Over the weekend Owen Smith talked of the risk of Labour splitting because according to some reports there are MPs considering the possibility after the Labour party leadership election result in late September. And John McDonnell got angry about it, demanding that Owen Smith condemn any such talk of division despite it being very obvious that the supporters of Jeremy Corbyn can only describe anyone who does not support him as being unfit to be in the Labour Party.

McDonnell is reported to have said:

Smith must do more to denounce those seeking a split or risk becoming the “disunity candidate”

and that Smith:

needed to be much clearer that this was not an option

Which is slightly surreal, because the fact that McDonnell is discussing it shows that he realises it is an option. Smith's approach, that recognises the risk and wants to do something about it is very obviously more realistic than the denial that John McDonnell seems to be suffering.

I should add that I, at least, am glad that the option is beng considered. This is a welcome indication that for once someone in UK politics might be considering that planning for the possible consequences of an action is a desirable thing to do. Whatever John McDonnell says it would be recklessly irresponsible of those MPs who do not back Corbyn and think it will be impossible to serve in a  shadow cabinet with him to simply sit in their hands now and wait, unthinkingly, to see what happens in the event Corbyn is re-elected.

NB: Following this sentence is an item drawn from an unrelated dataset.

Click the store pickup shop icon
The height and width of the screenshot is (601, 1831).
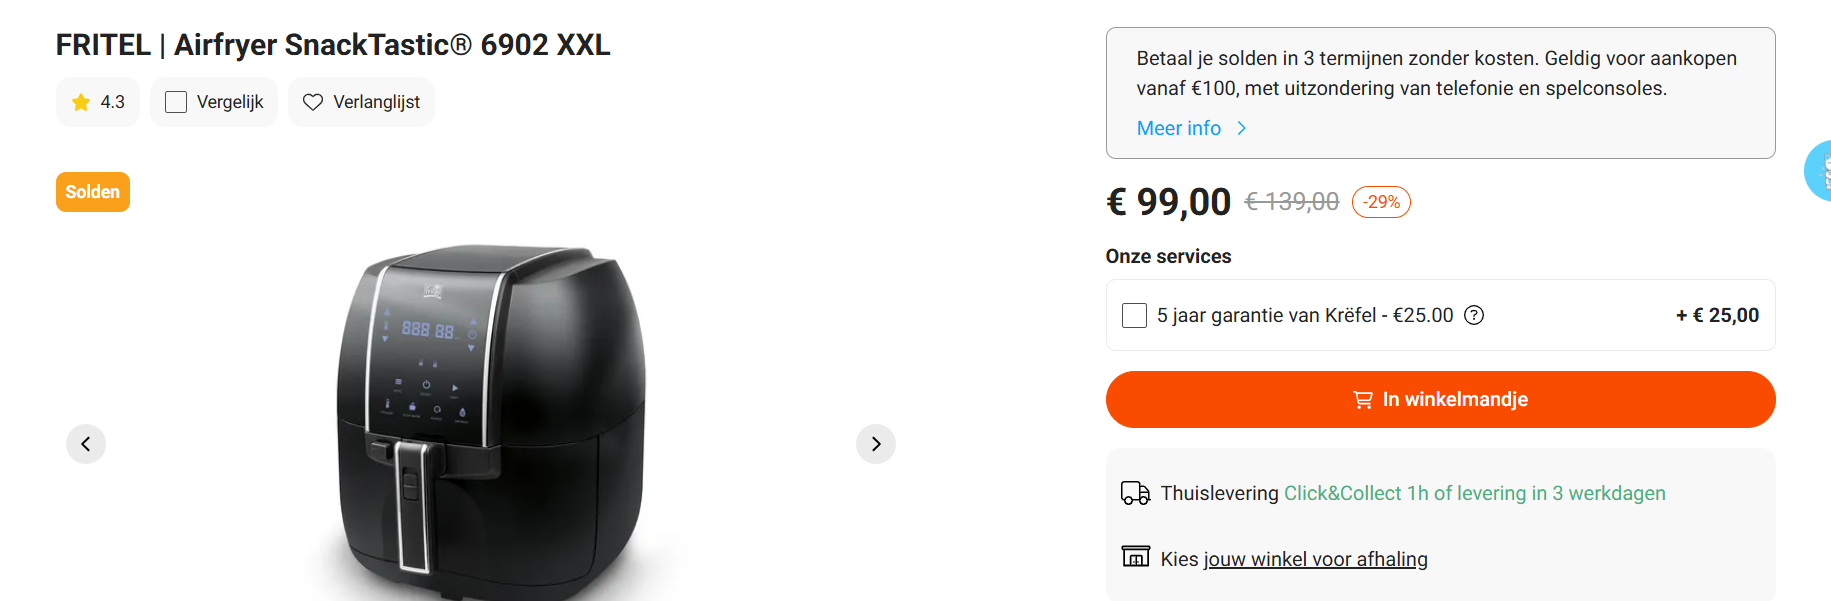pyautogui.click(x=1135, y=557)
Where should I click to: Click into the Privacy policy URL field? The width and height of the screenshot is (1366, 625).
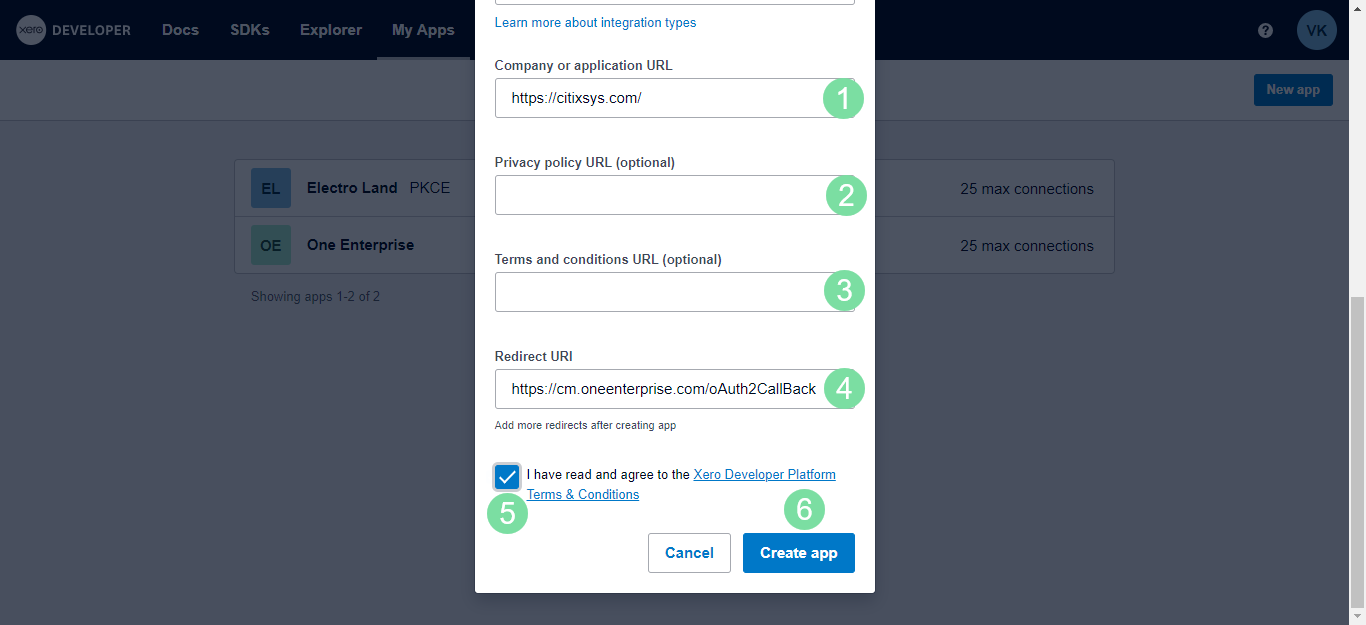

I happen to know that this is what MsConnell did last summer: whilst Corbyn was marching round the country winning support last summer McDonnell was on holiday for weeks with his phone off: it was one reason why there was so little preparation for a Corbyn victory and so much confusion when it happened. John may think that the way to do things. I sincerely hope others don't.

And McDonnell, the man doing more of the splitting in Labour than anyone else, really does need to do his own contingency planning. If he really thinks that in the event of Corbyn winning 172 MPs are simply going to sit on their hands for 44 months behind a front bench that they do not support and which clearly loathes them whilst they are de-selected from ther seats then he must be living in cloud cuckoo land.

The MPs in question were elected by their constituents to undertake a role, whether in government or opposition, in parliament. I sincerely hope they recall that and appreciate that it will be their duty to form an opposition in the event that Corbyn wins. The country needs an effective opposition, and Corbyn cannot supply it, so they have to act.

I make clear that this does not necessarily mean that I will like or support

all the policy positions they will adopt and I will be more than happy to say so if that is the case. But this does create the possibility of there being a Porgressive Alliance that might really transform UK politics for the very large number who feel utterly unrepresented now. And if that was  to be the outcome - as electorally I suspect those MPs would realise it would need to be - in anticipation of which they should be looking to form a coalition in opposition before the  next general election - then I think the prospect of something that could really transform UK politics exists, whether John McDonnell likes it or not.